> [AIM OF THE TASK]: Reproduce the lines from the line containing "You are a GUI" up to and including the line containing "Image resolution: width=692". Omit the pictures from your answer.

> [EXTRACTED RECORDS]:
---------------

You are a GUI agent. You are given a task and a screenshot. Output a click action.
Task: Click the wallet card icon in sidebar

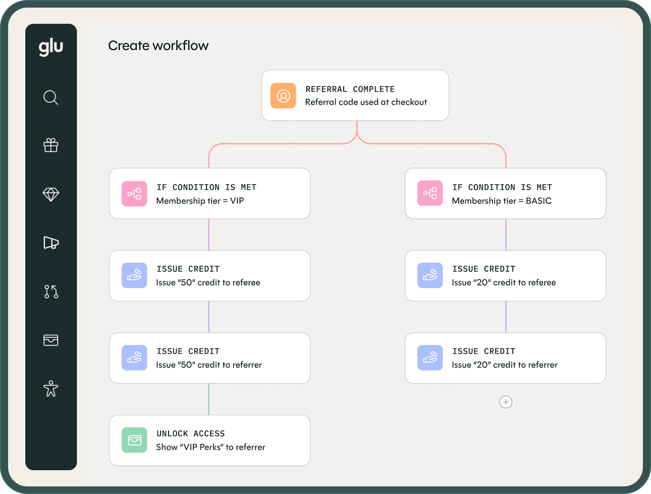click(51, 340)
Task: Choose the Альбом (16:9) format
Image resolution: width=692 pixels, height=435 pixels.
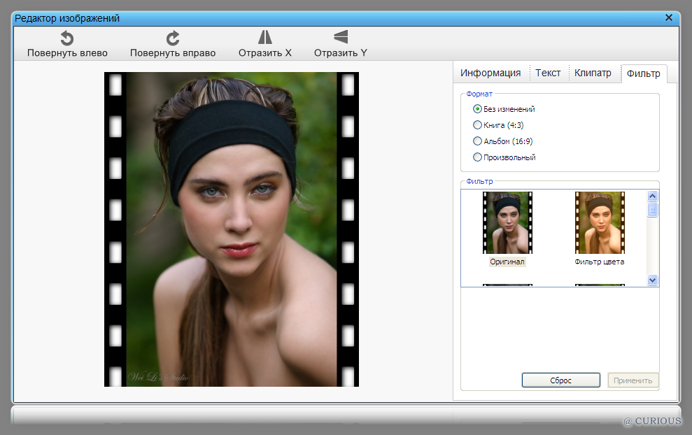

---------------

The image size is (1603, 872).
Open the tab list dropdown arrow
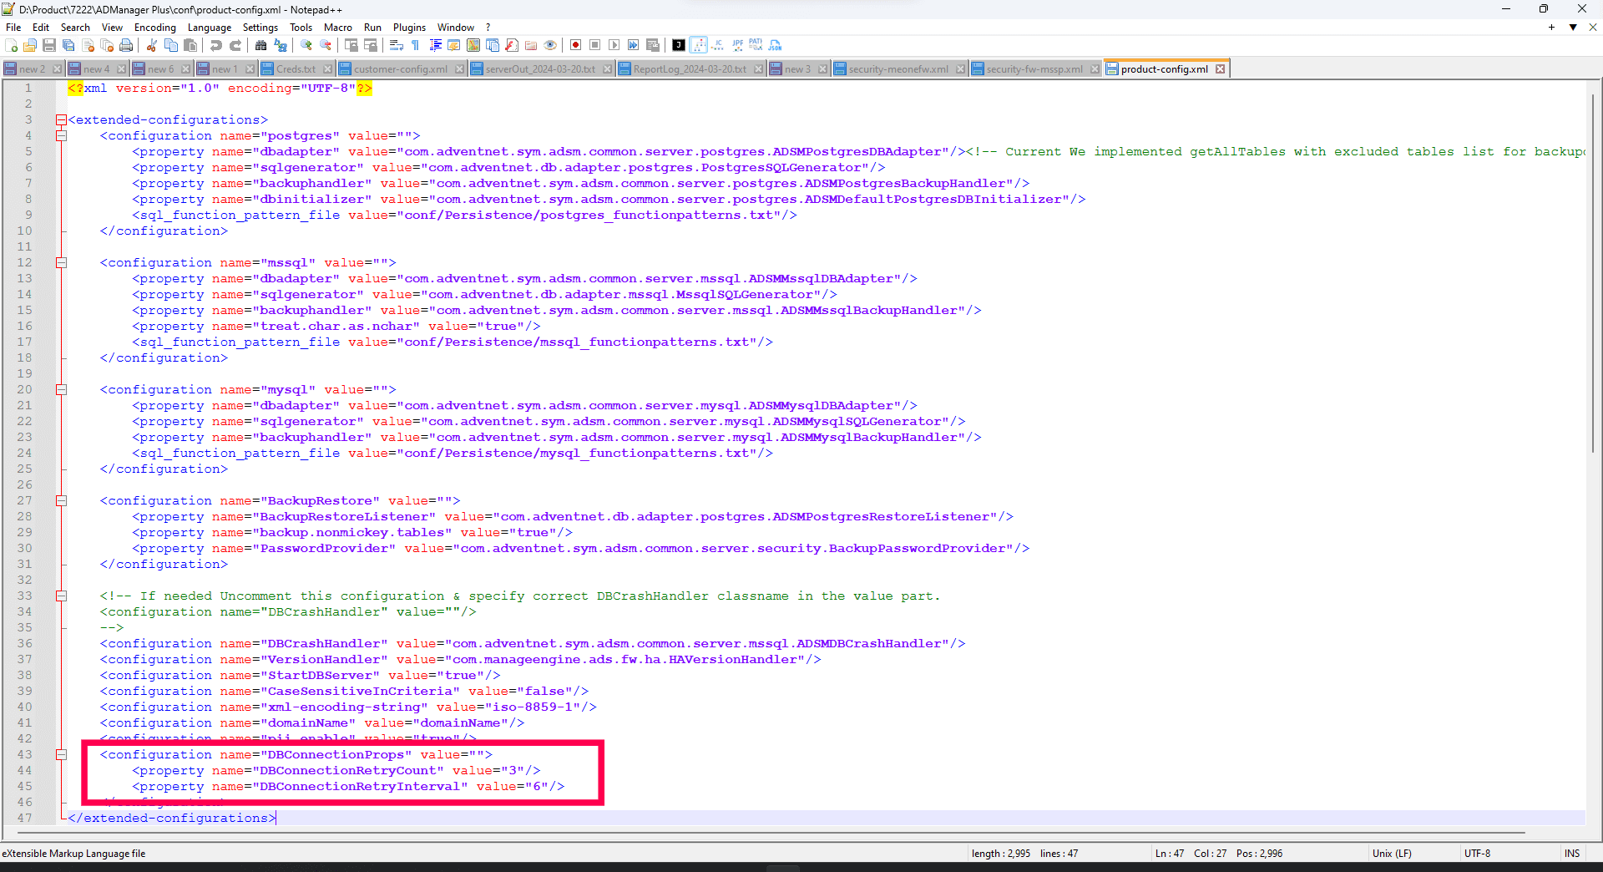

---------------

> [TASK ANSWER]:
You are a GUI agent. You are given a task and a screenshot. Output a click action.
Task: Click the wallet card icon in sidebar

click(51, 340)
Task: Choose the Альбом (16:9) format
Image resolution: width=692 pixels, height=435 pixels.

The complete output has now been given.